Exercise aim: Your output should be the lines from the one with "The width and" through the last line of the records below, exactly as written, minus the pictures.

Record set:
-=-=-

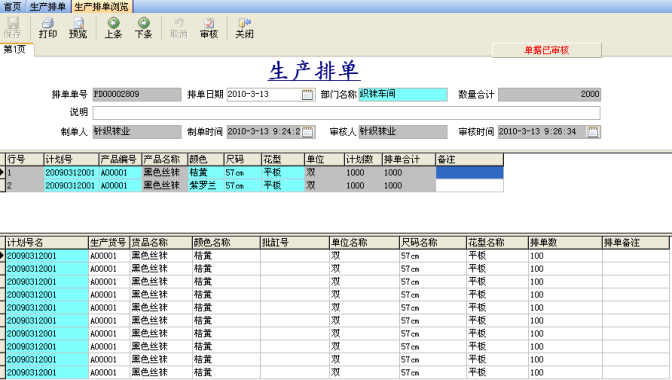Click the 审核 audit icon
Image resolution: width=672 pixels, height=380 pixels.
[x=209, y=28]
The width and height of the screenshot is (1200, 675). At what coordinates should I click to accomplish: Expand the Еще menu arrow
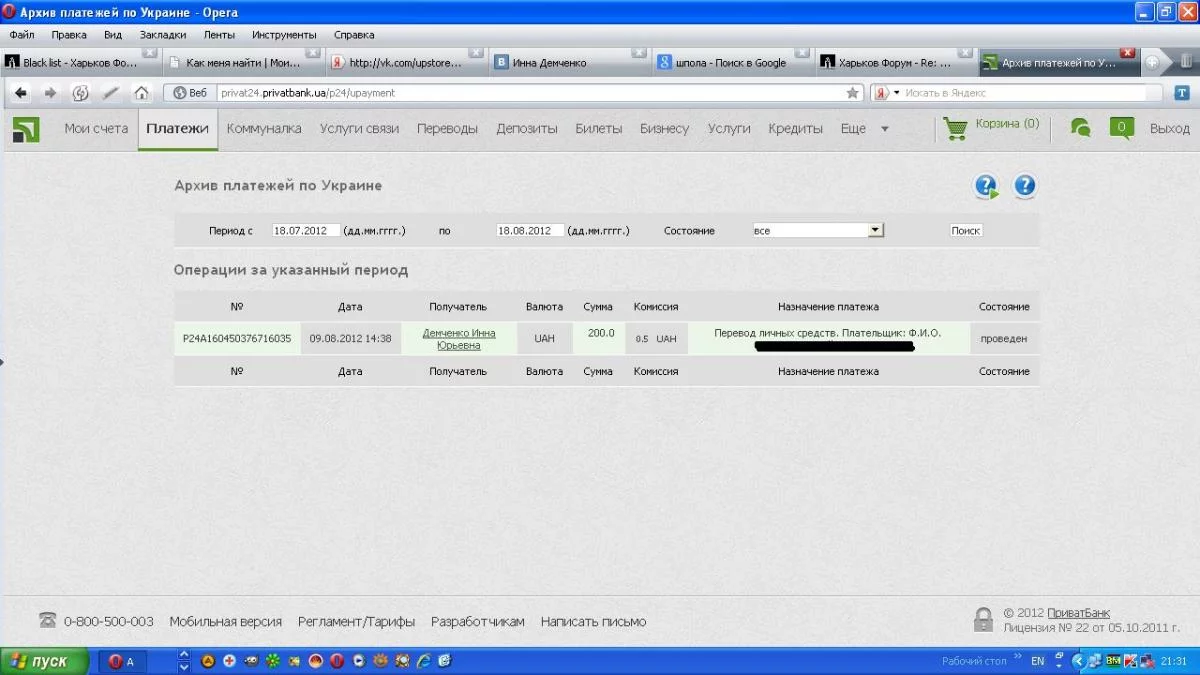point(884,129)
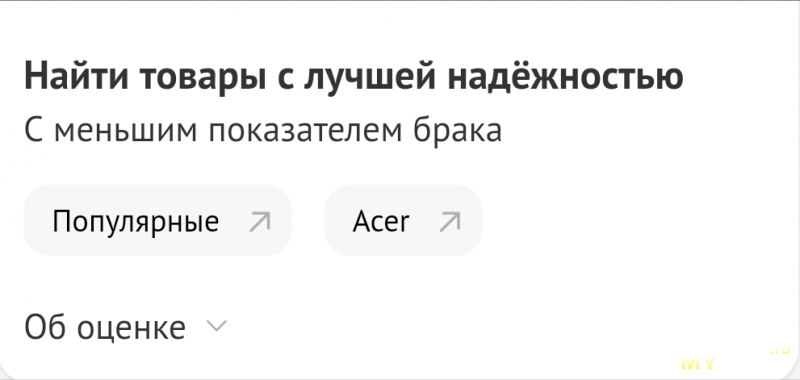Viewport: 800px width, 380px height.
Task: Click the arrow icon in Acer chip
Action: coord(450,222)
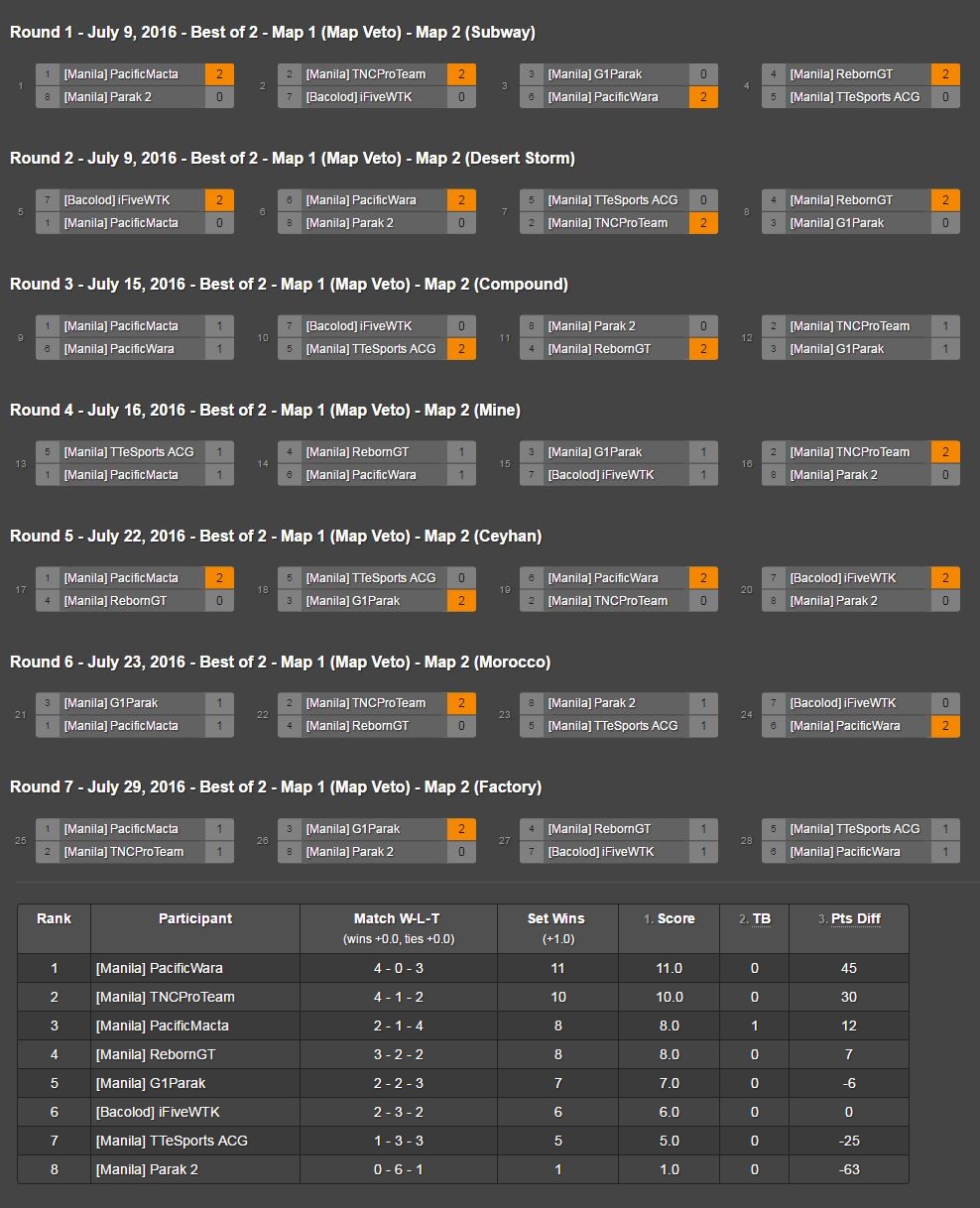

-=-=-

Response to the task:
The width and height of the screenshot is (1200, 675). At what coordinates should I click to accomplish: Expand the Еще menu arrow
point(884,129)
Viewport: 800px width, 380px height.
Task: Click the arrow icon in Acer chip
Action: coord(450,222)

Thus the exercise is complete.